Although at this point the NK does sound like a concept that can deliver potentially drastic improvements for Indonesian trade, all of these benefits remain hypothetical at this stage, as according to Gupta there are still various potential hurdles lying in the way of actual practical implementation.

“We do think starting off with this five commodities is an okay-ish start and that these can present a good case to evaluate the new system, but at this point we do have several concerns,”​ he said.

“First and foremost, the NK is bringing several different systems together into one, and we are concerned about whether the system is ready to handle this, as one system will mean a much higher traffic load.

“Another potential issue is around the collection of such data, which up till now has not been a particularly reliable process here, and data regarding commodity availability has been known to differ between ministries e.g. for corn where the Ministry of Agriculture might say there’s enough to meet national demand but the Ministry of Trade says that there isn’t enough in the market.

“So if the data collection process is not improved and mechanisms are not changed, where each ministry does their own individual data collection and then they [work together using this separate data], we are not clear about the impacts of this.

“Using such data to control trade as is may be problematic as well – it could cause a loss of flexibility, especially in situations such as when there is a shock to the global or domestic market. Using palm oil as an example, when there is an improvement in price this makes firms want to export more, and accordingly the Ministry of Trade will make adjustments [to prevent too much outflow] – but if strictly following the data and controlling exports according to quantity, it will be hard to make these adjustments accordingly.”

According to the government, more products are expected to be included in the NK by 2023, but Gupta also expressed doubts about this.

“In addition to the potential problems we mentioned [likely needing time] to be solved, we do feel that introducing NKs for the rest of the goods within just one year may be too rushed,”​ he said.

“[Before that], we do recommend that a business survey be done after implementation to improve understanding on how the system is working in the field first.”

False sense of confidence

The CIPS researchers also expressed concern over the potential far-reaching consequences of rushing the process and working with poorly-obtained data, which could lead to a ‘false sense of confidence’​ that could very well negatively impact the national economy.

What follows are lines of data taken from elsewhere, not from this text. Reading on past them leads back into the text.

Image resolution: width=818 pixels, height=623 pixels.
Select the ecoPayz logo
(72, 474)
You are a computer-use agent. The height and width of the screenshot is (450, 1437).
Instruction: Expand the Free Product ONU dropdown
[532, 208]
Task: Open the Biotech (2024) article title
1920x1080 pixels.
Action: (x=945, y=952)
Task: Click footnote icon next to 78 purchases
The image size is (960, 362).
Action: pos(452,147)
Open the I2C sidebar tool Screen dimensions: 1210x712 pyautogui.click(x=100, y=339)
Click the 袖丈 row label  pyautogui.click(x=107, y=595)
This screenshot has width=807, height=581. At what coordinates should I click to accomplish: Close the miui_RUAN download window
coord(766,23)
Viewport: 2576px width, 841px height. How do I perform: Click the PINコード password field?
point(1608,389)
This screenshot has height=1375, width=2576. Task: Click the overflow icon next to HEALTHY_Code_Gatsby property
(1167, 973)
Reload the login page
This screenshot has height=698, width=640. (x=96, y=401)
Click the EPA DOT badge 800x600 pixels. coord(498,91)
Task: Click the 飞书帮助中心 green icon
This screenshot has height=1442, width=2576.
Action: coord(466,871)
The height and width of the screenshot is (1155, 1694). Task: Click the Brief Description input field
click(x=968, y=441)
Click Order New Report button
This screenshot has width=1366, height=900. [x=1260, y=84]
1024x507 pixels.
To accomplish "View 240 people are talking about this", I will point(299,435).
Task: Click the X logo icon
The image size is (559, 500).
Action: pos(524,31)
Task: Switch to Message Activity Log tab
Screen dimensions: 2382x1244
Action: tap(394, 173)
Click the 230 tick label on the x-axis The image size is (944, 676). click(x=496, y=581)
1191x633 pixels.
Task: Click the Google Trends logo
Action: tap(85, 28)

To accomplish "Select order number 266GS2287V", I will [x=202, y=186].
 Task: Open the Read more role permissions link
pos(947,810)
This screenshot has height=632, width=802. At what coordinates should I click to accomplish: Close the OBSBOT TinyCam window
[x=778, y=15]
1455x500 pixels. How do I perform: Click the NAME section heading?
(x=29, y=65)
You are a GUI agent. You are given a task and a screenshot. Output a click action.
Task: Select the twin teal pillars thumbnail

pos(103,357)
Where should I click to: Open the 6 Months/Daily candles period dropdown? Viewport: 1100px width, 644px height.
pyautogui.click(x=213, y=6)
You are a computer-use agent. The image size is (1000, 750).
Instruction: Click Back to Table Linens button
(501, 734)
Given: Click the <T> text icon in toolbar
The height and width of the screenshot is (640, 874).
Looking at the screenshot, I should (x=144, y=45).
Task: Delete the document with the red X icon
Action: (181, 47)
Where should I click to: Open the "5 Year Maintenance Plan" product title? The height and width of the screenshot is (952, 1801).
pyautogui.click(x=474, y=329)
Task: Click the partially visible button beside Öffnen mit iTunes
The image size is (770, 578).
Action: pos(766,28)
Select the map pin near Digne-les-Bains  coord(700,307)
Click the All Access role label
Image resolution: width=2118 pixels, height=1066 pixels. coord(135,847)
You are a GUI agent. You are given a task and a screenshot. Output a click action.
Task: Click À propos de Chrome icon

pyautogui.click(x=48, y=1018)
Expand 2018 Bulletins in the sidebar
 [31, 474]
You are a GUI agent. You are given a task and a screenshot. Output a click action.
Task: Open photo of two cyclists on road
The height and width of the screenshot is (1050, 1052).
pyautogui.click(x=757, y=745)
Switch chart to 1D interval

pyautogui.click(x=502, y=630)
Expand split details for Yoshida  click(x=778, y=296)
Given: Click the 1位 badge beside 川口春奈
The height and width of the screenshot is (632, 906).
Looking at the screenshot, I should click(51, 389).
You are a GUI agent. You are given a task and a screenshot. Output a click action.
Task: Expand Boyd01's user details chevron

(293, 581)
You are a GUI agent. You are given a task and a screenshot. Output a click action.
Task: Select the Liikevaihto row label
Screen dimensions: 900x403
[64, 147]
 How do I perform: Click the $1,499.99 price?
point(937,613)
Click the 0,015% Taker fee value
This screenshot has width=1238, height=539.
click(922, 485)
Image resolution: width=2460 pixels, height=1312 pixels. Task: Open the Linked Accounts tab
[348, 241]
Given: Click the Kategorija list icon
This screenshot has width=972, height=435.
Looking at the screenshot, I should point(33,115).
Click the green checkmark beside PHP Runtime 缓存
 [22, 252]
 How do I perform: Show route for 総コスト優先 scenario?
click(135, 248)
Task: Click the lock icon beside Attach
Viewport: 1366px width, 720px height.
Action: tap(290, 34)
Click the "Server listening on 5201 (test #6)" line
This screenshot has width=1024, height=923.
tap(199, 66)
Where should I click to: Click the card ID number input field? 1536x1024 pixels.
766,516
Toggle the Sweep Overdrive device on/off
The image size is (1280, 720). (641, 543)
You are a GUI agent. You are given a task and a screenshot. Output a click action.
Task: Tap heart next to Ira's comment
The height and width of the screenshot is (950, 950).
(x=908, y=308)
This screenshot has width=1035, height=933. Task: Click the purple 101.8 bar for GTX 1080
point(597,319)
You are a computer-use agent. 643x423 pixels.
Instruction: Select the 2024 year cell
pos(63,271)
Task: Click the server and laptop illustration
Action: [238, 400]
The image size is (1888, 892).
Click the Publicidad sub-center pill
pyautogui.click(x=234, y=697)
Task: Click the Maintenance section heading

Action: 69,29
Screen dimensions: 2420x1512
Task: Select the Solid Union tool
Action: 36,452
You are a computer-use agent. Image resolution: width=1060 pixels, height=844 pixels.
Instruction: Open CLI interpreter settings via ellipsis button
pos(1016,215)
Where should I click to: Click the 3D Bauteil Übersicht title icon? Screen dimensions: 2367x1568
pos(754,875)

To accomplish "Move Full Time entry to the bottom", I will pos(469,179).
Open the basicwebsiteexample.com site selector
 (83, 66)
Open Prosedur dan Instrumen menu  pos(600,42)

“Working with bad data is in fact even worse than working with no data – it would give users a false sense of confidence, thinking that they know something that is going on with a certain commodity but actually not knowing anything and then making decisions,”​ CIPS Associate Researcher Donny Pasaribu said.

“So very definitely, better efforts are needed to get better data [as well as to] ensure ministries are talking to each other and working together – we have seen past instance [of different ministries issuing contrasting rules] so there is the worry of how the management of this NK will take place under just one system if there is no alignment.”

In addition to these concerns, the overall report also suggested removing the quota system as the better move compared to attempting to fine-tune how to set these quotas.

“Eliminating quota permits would eliminate their potential to aid corruption. Eliminating the entire permit system would streamline the process more effectively than cutting some of the existing red tape,”​ said the authors.

“Freer trade ensure access to inputs at the world market price, which enables better information for firms and competitiveness for Indonesian manufacturing industries.”

A presidential regulation is expected to bring NK into effect some time this year.